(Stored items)
● ● ● ● ● ● ●
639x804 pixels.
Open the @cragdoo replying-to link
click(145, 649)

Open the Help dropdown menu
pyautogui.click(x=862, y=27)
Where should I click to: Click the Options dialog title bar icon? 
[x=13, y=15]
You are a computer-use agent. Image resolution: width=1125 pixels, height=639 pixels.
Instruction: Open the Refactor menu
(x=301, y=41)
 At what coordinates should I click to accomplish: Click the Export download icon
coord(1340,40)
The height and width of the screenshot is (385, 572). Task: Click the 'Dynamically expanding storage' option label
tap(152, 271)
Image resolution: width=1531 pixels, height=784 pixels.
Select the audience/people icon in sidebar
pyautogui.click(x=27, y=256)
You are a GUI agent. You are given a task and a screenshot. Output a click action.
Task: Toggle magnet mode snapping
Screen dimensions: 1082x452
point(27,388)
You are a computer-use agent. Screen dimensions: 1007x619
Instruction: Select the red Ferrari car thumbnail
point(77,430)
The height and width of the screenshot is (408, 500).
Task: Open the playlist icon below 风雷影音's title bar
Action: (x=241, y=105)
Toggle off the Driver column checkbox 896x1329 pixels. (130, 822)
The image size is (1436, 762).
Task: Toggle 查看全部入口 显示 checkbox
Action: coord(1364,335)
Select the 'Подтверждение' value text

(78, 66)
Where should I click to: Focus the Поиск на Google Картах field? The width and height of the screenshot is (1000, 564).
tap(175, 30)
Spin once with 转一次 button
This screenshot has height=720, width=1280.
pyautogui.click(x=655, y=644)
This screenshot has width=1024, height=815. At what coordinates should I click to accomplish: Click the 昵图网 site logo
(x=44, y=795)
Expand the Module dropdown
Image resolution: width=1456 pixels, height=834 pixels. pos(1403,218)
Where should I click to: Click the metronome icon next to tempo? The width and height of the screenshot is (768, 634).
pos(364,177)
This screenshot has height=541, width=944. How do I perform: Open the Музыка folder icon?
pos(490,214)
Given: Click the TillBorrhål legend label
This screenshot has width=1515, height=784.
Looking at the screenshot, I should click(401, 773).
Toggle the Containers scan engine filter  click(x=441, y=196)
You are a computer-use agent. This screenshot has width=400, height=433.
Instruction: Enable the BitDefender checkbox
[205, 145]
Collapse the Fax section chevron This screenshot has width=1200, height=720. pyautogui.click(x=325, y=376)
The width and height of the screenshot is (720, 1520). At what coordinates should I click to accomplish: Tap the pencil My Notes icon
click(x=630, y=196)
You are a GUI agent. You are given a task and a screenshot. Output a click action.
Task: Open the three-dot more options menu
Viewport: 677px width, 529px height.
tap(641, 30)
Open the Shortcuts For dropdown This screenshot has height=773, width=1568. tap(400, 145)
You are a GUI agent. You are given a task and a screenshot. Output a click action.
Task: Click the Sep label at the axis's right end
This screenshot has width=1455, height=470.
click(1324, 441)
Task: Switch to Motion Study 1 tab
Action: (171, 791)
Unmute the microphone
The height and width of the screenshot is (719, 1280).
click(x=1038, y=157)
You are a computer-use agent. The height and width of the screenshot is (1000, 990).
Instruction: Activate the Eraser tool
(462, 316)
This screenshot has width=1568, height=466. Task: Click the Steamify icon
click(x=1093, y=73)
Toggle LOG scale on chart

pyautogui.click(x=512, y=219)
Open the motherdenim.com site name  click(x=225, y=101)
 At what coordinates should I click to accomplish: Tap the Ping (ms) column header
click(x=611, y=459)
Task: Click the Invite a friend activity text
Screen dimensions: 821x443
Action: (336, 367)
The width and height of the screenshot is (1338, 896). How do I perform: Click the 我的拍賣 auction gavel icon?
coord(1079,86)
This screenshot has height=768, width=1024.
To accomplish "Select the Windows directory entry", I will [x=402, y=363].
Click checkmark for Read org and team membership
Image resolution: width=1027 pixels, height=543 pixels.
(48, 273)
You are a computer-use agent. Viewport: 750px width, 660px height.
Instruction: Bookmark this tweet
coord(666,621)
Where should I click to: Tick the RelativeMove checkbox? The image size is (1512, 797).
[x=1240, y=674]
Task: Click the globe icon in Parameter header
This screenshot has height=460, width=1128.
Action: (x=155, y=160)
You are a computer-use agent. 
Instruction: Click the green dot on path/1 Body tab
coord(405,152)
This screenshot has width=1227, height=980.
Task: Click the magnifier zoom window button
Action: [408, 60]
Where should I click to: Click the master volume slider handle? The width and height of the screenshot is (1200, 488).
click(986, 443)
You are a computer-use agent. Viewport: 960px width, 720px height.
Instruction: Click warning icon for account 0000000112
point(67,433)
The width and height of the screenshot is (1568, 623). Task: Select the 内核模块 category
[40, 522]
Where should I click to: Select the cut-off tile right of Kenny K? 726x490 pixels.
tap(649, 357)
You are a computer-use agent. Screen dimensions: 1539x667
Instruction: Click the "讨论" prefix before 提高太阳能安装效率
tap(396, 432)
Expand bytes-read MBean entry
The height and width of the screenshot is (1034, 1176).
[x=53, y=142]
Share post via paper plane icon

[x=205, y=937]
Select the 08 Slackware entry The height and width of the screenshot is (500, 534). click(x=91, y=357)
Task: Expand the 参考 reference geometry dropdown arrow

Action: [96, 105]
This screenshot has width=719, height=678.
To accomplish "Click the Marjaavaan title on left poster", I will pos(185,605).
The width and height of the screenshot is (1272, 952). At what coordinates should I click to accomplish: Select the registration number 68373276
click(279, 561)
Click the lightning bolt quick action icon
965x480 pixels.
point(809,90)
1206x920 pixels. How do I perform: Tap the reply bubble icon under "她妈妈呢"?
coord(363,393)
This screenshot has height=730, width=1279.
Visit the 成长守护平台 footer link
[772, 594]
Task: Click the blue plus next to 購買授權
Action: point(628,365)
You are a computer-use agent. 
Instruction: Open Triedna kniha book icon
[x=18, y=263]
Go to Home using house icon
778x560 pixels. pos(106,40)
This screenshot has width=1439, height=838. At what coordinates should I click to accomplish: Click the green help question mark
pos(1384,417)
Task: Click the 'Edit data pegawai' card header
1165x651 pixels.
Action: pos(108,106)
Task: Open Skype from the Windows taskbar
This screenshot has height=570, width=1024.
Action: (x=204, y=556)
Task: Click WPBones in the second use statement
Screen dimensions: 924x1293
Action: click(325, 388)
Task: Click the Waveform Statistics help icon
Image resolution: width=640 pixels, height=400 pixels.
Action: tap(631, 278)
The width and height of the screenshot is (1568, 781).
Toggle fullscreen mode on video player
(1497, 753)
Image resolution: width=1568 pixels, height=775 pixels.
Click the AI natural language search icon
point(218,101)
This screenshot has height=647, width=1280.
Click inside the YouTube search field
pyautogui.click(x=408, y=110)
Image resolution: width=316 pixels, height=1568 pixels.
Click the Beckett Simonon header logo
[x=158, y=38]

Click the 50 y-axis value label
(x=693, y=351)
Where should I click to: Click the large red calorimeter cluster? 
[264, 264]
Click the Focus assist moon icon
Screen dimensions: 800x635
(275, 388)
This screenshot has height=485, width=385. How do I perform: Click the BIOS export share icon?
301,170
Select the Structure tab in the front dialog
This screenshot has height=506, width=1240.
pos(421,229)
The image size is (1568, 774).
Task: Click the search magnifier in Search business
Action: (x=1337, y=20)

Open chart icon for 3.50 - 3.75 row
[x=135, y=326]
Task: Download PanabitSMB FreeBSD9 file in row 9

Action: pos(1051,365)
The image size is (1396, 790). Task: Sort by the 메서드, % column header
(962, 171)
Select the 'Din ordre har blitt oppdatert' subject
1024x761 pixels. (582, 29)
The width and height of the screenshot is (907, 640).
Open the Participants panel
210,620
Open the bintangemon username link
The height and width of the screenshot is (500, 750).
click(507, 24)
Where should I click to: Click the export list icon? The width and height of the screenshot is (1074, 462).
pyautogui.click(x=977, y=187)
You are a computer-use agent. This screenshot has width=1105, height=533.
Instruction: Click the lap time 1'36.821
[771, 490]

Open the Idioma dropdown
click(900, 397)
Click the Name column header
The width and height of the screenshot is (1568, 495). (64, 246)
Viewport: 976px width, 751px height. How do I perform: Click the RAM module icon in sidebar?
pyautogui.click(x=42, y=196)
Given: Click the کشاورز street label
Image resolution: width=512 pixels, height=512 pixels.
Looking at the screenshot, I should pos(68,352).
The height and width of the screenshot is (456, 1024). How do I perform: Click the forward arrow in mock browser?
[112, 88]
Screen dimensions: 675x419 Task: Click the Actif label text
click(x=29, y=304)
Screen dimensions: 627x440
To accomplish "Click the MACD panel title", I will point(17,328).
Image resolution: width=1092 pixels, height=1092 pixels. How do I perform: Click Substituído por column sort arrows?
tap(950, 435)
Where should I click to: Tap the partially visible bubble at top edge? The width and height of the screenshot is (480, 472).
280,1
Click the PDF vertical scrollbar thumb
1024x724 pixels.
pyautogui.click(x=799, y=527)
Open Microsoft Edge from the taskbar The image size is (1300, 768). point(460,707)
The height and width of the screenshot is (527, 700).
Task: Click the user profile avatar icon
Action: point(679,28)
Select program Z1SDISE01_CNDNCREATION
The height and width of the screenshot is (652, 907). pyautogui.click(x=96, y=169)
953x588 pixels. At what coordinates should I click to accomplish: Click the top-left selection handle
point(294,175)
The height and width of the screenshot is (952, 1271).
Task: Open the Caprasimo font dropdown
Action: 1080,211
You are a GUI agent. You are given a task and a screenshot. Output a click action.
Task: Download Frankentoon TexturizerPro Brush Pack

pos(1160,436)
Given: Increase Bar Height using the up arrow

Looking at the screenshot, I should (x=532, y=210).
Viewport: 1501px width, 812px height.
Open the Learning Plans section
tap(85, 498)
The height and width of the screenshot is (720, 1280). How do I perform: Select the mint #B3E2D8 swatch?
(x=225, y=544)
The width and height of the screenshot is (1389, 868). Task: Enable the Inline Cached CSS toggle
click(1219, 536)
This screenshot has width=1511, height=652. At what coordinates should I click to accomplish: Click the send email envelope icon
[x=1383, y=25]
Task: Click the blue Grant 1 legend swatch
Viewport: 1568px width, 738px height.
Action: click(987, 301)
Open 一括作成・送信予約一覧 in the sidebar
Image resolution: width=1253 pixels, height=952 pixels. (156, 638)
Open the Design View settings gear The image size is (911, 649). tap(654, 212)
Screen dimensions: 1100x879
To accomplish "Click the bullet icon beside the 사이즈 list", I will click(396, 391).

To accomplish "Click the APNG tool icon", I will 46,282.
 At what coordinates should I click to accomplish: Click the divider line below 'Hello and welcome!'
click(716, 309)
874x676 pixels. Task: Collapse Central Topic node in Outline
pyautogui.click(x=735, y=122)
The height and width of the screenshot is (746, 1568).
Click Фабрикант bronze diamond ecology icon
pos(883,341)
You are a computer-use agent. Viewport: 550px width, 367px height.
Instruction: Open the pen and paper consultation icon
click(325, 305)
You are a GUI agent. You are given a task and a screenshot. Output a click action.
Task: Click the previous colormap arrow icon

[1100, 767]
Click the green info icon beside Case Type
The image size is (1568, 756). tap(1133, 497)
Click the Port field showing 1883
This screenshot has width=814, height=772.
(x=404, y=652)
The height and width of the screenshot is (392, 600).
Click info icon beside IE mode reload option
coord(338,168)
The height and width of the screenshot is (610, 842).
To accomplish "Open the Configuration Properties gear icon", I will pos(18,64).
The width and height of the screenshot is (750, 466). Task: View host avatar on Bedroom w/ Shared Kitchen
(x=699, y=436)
● ● ● ● ● ● ●
> **Aim of the exercise**
Using the entries shown above, reproduce verbatim the lines from the line bearing "You are a computer-use agent. Viewport: 750px" to the line bearing "Click the lightning bolt quick action icon", inclusive.

> **Exercise output**
You are a computer-use agent. Viewport: 750px width, 660px height.
Instruction: Bookmark this tweet
coord(666,621)
Where should I click to: Tick the RelativeMove checkbox? The image size is (1512, 797).
[x=1240, y=674]
Task: Click the globe icon in Parameter header
This screenshot has height=460, width=1128.
Action: (x=155, y=160)
You are a computer-use agent. 
Instruction: Click the green dot on path/1 Body tab
coord(405,152)
This screenshot has width=1227, height=980.
Task: Click the magnifier zoom window button
Action: [408, 60]
Where should I click to: Click the master volume slider handle? The width and height of the screenshot is (1200, 488).
click(986, 443)
You are a computer-use agent. Viewport: 960px width, 720px height.
Instruction: Click warning icon for account 0000000112
point(67,433)
The width and height of the screenshot is (1568, 623). Task: Select the 内核模块 category
[40, 522]
Where should I click to: Select the cut-off tile right of Kenny K? 726x490 pixels.
tap(649, 357)
You are a computer-use agent. Screen dimensions: 1539x667
Instruction: Click the "讨论" prefix before 提高太阳能安装效率
tap(396, 432)
Expand bytes-read MBean entry
The height and width of the screenshot is (1034, 1176).
[x=53, y=142]
Share post via paper plane icon

[x=205, y=937]
Select the 08 Slackware entry The height and width of the screenshot is (500, 534). click(x=91, y=357)
Task: Expand the 参考 reference geometry dropdown arrow

Action: [96, 105]
This screenshot has width=719, height=678.
To accomplish "Click the Marjaavaan title on left poster", I will pos(185,605).
The width and height of the screenshot is (1272, 952). At what coordinates should I click to accomplish: Select the registration number 68373276
click(279, 561)
Click the lightning bolt quick action icon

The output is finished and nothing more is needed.